(Task requirements) Please copy out each entry, word for word.

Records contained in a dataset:

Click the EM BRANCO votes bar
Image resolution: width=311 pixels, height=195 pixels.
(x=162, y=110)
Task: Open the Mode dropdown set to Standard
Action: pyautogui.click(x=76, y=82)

(Task result)
Click the EM BRANCO votes bar
Image resolution: width=311 pixels, height=195 pixels.
(x=162, y=110)
Task: Open the Mode dropdown set to Standard
Action: pyautogui.click(x=76, y=82)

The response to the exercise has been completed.